- **WHAT TO DO**
Every line from the start of the records below to the line containing "Image resolution: width=716" should be retyped exactly, that line included, and no others.

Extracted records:
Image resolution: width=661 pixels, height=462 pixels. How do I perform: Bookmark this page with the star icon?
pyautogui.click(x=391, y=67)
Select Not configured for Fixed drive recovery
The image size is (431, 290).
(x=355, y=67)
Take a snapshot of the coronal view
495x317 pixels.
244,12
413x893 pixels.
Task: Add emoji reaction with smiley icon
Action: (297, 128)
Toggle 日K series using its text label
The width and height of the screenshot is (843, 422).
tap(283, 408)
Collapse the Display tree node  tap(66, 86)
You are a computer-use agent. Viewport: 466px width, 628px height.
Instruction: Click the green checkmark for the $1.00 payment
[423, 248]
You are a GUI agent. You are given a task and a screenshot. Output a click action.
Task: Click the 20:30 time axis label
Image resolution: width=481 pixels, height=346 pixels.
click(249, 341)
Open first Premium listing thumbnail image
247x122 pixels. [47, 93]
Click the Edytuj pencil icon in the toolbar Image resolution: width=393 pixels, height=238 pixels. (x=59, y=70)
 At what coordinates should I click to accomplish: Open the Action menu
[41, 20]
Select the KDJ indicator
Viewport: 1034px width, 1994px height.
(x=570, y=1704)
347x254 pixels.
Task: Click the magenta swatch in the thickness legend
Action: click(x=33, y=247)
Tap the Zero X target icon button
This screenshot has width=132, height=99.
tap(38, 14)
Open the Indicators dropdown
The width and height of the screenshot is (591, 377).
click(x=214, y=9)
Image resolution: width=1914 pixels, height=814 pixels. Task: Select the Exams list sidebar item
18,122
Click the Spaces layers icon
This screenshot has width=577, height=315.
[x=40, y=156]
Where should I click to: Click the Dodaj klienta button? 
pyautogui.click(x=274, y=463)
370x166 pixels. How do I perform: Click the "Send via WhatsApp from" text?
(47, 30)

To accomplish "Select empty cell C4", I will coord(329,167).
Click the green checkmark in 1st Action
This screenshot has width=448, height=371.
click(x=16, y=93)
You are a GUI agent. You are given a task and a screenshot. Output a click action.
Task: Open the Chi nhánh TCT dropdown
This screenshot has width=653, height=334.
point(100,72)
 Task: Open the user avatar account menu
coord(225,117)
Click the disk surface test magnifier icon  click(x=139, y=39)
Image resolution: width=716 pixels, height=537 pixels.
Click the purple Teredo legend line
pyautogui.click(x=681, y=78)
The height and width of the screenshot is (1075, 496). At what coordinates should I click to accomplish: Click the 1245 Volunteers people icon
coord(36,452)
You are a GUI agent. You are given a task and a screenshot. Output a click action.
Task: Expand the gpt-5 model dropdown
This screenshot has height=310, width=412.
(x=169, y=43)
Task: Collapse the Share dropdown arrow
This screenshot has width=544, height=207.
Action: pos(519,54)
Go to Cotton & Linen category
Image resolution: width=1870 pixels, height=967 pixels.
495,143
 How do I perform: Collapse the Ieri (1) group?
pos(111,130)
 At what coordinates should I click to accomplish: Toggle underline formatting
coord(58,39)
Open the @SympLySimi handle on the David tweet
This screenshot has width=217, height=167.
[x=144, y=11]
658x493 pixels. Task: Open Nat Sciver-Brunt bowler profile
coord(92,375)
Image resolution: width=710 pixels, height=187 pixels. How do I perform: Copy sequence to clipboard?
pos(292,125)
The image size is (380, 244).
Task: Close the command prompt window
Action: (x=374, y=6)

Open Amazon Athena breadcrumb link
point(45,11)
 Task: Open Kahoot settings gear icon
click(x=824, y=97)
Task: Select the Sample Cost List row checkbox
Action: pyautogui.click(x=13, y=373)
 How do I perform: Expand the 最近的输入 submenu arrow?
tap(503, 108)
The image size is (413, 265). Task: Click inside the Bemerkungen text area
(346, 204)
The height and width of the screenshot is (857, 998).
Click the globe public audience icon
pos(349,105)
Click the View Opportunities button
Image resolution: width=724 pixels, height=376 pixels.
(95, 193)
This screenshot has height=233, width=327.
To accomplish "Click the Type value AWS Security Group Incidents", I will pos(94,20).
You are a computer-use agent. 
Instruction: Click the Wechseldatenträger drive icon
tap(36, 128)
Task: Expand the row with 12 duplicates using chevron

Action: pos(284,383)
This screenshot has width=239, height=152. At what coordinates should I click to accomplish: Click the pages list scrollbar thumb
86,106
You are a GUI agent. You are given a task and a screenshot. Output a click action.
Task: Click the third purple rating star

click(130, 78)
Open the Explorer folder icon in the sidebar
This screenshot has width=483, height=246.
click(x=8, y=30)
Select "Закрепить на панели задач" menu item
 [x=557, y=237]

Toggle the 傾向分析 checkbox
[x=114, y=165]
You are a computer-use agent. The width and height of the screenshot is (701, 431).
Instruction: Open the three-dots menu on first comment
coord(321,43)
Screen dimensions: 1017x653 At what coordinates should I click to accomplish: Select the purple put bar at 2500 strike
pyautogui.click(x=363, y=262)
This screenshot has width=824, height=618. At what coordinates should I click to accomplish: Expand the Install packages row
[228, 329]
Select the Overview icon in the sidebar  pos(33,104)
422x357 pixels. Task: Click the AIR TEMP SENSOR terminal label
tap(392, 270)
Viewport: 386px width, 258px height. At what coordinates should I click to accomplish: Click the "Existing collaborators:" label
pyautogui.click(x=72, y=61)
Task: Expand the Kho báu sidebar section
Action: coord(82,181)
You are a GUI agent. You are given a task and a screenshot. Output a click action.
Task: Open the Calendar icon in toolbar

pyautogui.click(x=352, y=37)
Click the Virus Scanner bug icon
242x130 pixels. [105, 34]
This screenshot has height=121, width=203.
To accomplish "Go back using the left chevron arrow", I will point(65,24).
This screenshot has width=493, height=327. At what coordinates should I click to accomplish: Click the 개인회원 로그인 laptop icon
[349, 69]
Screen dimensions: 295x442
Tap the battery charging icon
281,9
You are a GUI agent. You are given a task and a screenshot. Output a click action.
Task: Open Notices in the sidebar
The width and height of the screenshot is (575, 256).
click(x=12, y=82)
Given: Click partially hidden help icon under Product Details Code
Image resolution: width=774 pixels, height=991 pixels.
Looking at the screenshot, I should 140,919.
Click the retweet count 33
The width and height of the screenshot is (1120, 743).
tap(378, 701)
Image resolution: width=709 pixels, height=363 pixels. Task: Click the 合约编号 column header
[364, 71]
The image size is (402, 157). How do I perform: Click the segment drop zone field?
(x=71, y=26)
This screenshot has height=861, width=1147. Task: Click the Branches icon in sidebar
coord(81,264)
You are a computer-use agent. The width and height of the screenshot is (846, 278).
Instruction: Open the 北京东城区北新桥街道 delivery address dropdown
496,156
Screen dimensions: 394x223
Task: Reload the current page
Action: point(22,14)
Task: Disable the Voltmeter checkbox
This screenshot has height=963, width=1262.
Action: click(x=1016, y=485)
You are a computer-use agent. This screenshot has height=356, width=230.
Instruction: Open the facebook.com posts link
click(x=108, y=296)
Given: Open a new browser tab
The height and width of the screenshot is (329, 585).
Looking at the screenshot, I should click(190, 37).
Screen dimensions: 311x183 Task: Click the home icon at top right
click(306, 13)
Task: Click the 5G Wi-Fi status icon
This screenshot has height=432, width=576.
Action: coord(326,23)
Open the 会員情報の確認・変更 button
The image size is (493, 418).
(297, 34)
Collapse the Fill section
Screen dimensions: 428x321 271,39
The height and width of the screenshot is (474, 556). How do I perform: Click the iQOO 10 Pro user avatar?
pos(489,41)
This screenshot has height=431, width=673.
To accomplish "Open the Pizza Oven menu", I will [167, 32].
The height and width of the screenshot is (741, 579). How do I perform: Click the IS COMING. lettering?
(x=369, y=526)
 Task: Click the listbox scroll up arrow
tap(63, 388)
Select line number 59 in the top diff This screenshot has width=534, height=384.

- **WRITTEN RESPONSE**
Image resolution: width=661 pixels, height=462 pixels. How do I perform: Bookmark this page with the star icon?
pyautogui.click(x=391, y=67)
Select Not configured for Fixed drive recovery
The image size is (431, 290).
(x=355, y=67)
Take a snapshot of the coronal view
495x317 pixels.
244,12
413x893 pixels.
Task: Add emoji reaction with smiley icon
Action: (297, 128)
Toggle 日K series using its text label
The width and height of the screenshot is (843, 422).
tap(283, 408)
Collapse the Display tree node  tap(66, 86)
You are a computer-use agent. Viewport: 466px width, 628px height.
Instruction: Click the green checkmark for the $1.00 payment
[423, 248]
You are a GUI agent. You are given a task and a screenshot. Output a click action.
Task: Click the 20:30 time axis label
Image resolution: width=481 pixels, height=346 pixels.
click(249, 341)
Open first Premium listing thumbnail image
247x122 pixels. [47, 93]
Click the Edytuj pencil icon in the toolbar Image resolution: width=393 pixels, height=238 pixels. (x=59, y=70)
 At what coordinates should I click to accomplish: Open the Action menu
[41, 20]
Select the KDJ indicator
Viewport: 1034px width, 1994px height.
(x=570, y=1704)
347x254 pixels.
Task: Click the magenta swatch in the thickness legend
Action: click(x=33, y=247)
Tap the Zero X target icon button
This screenshot has width=132, height=99.
tap(38, 14)
Open the Indicators dropdown
The width and height of the screenshot is (591, 377).
click(x=214, y=9)
Image resolution: width=1914 pixels, height=814 pixels. Task: Select the Exams list sidebar item
18,122
Click the Spaces layers icon
This screenshot has width=577, height=315.
[x=40, y=156]
Where should I click to: Click the Dodaj klienta button? 
pyautogui.click(x=274, y=463)
370x166 pixels. How do I perform: Click the "Send via WhatsApp from" text?
(47, 30)

To accomplish "Select empty cell C4", I will coord(329,167).
Click the green checkmark in 1st Action
This screenshot has width=448, height=371.
click(x=16, y=93)
You are a GUI agent. You are given a task and a screenshot. Output a click action.
Task: Open the Chi nhánh TCT dropdown
This screenshot has width=653, height=334.
point(100,72)
 Task: Open the user avatar account menu
coord(225,117)
Click the disk surface test magnifier icon  click(x=139, y=39)
Image resolution: width=716 pixels, height=537 pixels.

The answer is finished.